Records from a data source:
= = = = =
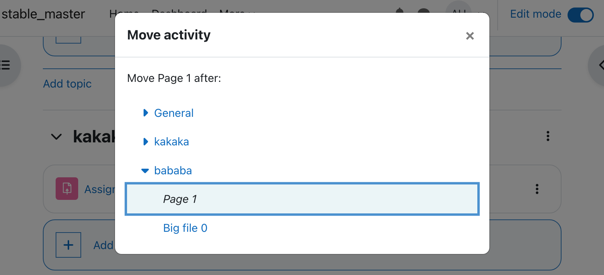Collapse the bababa section arrow

tap(145, 171)
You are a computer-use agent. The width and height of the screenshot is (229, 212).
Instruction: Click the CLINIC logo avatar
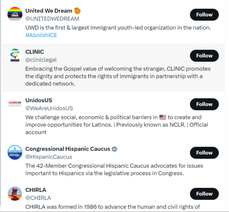[x=15, y=55]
= = = = =
● **Description of the task**:
The required output is an exact copy of the lines from the one with "You are a computer-use" through the final line of the data above, with pictures removed.

● **Written answer**:
You are a computer-use agent. The width and height of the screenshot is (229, 212).
Instruction: Click the CLINIC logo avatar
[x=15, y=55]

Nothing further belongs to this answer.